Data:
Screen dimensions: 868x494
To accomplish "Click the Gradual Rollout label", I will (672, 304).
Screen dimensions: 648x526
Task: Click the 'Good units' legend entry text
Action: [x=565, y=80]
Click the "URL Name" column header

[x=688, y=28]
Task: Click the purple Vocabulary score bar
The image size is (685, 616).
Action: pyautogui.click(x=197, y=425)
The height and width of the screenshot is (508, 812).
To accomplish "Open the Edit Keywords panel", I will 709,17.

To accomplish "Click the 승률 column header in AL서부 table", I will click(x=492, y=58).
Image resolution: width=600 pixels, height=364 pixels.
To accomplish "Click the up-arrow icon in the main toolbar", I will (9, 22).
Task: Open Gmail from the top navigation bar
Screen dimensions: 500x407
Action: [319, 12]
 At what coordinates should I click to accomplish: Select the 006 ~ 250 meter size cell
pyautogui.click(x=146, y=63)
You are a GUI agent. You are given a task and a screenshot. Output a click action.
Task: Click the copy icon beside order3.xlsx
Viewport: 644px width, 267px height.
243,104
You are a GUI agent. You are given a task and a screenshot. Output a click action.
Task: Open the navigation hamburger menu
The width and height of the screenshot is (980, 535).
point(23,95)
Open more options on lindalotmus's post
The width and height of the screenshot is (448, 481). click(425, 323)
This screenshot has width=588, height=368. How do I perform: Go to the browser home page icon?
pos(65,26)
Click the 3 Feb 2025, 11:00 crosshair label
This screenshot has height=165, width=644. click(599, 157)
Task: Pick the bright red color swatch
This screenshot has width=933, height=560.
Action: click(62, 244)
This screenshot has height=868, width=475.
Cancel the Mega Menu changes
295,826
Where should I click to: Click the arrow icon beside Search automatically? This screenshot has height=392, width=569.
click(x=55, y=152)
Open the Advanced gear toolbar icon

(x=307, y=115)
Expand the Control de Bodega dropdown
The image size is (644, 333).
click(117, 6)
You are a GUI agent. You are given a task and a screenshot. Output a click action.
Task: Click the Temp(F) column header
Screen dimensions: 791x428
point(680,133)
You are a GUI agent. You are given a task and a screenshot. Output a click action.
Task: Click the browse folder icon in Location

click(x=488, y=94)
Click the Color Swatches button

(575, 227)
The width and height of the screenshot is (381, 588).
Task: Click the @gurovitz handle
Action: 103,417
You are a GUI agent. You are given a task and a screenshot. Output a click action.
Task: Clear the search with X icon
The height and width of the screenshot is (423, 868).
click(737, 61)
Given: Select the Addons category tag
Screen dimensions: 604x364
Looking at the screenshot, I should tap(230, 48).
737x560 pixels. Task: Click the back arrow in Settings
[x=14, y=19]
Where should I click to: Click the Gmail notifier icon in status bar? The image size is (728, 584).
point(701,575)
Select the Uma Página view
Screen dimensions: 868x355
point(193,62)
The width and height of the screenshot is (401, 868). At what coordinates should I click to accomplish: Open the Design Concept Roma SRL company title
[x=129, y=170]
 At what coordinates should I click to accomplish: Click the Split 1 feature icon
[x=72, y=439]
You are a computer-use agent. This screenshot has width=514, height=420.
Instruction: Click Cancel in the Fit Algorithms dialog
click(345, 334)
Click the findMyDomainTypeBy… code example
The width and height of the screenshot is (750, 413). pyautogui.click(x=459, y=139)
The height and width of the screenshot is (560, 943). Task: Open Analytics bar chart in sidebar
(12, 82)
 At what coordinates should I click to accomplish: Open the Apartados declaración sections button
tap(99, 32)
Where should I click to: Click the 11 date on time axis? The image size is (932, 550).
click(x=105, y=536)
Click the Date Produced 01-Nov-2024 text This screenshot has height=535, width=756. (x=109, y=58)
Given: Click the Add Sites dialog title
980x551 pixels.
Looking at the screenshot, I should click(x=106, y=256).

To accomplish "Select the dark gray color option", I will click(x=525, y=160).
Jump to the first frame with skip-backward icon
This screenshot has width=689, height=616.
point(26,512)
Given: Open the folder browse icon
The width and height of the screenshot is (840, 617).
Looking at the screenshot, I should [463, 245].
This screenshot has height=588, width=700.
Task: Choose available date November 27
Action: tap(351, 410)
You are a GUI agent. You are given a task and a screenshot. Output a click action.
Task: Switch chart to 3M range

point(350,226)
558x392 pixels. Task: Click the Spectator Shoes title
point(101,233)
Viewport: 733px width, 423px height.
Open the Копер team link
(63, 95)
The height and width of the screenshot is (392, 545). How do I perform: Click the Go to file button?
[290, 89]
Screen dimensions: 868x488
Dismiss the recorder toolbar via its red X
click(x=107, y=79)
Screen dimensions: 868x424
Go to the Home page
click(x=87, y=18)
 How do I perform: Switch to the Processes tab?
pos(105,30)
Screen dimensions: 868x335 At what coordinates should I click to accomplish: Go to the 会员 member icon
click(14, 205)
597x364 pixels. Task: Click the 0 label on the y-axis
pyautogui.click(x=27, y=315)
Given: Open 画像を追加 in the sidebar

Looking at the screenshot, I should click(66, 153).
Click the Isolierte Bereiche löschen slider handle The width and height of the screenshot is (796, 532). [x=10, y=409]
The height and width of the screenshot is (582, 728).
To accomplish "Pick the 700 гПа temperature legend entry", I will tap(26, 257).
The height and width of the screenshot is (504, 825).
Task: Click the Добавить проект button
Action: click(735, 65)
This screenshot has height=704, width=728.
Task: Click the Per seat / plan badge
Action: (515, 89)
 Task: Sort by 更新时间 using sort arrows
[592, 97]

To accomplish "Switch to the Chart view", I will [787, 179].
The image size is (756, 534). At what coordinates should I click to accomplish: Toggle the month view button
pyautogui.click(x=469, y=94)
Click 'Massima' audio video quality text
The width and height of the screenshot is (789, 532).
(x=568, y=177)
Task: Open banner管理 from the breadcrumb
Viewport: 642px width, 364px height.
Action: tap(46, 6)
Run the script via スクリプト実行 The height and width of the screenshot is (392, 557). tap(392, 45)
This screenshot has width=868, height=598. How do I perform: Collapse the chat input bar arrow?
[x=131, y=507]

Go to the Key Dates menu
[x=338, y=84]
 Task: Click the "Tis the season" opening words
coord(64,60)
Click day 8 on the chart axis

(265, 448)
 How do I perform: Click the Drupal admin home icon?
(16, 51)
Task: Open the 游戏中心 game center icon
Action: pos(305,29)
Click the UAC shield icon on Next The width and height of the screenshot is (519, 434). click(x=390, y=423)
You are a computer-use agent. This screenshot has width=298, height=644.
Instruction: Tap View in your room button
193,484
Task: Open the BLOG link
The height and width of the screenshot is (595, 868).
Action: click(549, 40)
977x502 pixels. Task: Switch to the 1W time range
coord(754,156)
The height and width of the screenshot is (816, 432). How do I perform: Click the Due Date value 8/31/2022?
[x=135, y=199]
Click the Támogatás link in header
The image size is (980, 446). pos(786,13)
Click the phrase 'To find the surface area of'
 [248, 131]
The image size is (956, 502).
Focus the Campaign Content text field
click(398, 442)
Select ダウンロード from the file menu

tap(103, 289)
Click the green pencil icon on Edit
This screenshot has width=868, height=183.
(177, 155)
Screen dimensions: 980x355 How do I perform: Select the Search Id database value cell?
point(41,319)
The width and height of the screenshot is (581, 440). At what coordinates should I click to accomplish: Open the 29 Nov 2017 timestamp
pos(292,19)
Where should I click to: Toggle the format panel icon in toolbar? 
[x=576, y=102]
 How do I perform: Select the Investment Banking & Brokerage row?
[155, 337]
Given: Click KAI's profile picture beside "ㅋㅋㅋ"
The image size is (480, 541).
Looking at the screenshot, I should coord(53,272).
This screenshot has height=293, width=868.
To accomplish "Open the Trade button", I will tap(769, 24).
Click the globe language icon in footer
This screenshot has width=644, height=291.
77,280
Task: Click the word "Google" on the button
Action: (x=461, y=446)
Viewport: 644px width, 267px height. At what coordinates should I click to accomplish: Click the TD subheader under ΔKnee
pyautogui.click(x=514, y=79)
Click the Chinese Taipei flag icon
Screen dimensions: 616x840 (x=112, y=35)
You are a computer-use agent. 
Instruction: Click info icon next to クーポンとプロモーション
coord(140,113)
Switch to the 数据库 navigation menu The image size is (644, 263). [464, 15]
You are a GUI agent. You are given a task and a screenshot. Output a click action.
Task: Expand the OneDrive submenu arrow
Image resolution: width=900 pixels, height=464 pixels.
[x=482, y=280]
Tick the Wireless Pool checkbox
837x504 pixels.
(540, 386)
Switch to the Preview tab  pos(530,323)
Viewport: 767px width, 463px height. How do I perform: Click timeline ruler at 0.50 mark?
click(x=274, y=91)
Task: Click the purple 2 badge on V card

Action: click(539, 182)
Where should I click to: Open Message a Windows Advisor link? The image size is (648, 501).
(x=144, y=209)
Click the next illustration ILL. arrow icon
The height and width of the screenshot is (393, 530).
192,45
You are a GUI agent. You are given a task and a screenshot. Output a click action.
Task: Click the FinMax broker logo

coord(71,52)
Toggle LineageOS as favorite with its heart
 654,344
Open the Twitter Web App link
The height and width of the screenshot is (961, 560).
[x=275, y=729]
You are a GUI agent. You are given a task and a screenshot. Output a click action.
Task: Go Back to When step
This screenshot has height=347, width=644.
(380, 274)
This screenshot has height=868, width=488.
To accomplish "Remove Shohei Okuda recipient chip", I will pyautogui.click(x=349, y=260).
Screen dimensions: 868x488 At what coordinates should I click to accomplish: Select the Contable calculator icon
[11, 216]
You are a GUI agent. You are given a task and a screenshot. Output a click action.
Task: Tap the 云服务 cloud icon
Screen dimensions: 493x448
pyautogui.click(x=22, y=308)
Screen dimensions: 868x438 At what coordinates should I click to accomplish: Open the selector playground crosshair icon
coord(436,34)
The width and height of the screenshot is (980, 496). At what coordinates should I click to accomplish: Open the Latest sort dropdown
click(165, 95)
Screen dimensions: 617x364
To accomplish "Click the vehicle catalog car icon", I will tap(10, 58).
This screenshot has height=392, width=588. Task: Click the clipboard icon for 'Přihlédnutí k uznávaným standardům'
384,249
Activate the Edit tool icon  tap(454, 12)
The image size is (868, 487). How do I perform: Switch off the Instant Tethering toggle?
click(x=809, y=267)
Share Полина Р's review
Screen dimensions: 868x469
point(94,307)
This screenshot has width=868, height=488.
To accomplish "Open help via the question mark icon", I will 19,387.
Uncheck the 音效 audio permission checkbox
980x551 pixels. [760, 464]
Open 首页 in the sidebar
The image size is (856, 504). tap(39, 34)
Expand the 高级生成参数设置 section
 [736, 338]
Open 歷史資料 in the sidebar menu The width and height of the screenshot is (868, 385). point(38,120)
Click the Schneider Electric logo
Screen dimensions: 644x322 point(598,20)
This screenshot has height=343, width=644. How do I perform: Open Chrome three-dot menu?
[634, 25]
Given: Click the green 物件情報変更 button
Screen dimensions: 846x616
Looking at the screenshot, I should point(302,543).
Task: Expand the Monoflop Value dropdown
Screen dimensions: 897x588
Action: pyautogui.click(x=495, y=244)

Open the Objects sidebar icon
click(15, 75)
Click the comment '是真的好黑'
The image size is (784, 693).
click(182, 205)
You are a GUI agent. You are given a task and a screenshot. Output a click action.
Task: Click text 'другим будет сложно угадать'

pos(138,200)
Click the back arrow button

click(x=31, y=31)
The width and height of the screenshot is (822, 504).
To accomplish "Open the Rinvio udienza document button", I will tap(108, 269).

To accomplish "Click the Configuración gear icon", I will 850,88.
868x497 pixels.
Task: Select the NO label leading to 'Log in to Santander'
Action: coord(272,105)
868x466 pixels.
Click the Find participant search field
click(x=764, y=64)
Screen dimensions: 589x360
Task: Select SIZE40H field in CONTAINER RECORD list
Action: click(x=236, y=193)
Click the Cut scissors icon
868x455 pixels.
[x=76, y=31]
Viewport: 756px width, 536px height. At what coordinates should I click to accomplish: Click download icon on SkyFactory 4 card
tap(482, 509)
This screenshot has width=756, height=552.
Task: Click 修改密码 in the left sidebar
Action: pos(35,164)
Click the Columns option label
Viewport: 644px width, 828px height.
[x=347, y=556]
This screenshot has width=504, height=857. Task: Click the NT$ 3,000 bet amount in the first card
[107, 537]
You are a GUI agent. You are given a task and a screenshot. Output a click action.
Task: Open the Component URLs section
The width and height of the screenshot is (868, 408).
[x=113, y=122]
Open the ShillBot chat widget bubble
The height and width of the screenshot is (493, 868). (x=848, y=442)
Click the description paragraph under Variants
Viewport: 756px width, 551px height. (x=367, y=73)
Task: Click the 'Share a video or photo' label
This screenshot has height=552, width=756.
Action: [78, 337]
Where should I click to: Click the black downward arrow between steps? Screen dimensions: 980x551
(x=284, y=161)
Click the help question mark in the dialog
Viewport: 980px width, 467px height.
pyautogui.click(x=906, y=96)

Task to carry out:
In the entries above, find the line with "Viewport: 733px width, 423px height." and the line with "Click the Isolierte", then set down exactly those two and every line between them, nothing else.

Solution to this problem:
Viewport: 733px width, 423px height.
Open the Копер team link
(63, 95)
The height and width of the screenshot is (392, 545). How do I perform: Click the Go to file button?
[290, 89]
Screen dimensions: 868x488
Dismiss the recorder toolbar via its red X
click(x=107, y=79)
Screen dimensions: 868x424
Go to the Home page
click(x=87, y=18)
 How do I perform: Switch to the Processes tab?
pos(105,30)
Screen dimensions: 868x335 At what coordinates should I click to accomplish: Go to the 会员 member icon
click(14, 205)
597x364 pixels. Task: Click the 0 label on the y-axis
pyautogui.click(x=27, y=315)
Given: Open 画像を追加 in the sidebar

Looking at the screenshot, I should click(66, 153).
Click the Isolierte Bereiche löschen slider handle The width and height of the screenshot is (796, 532). [x=10, y=409]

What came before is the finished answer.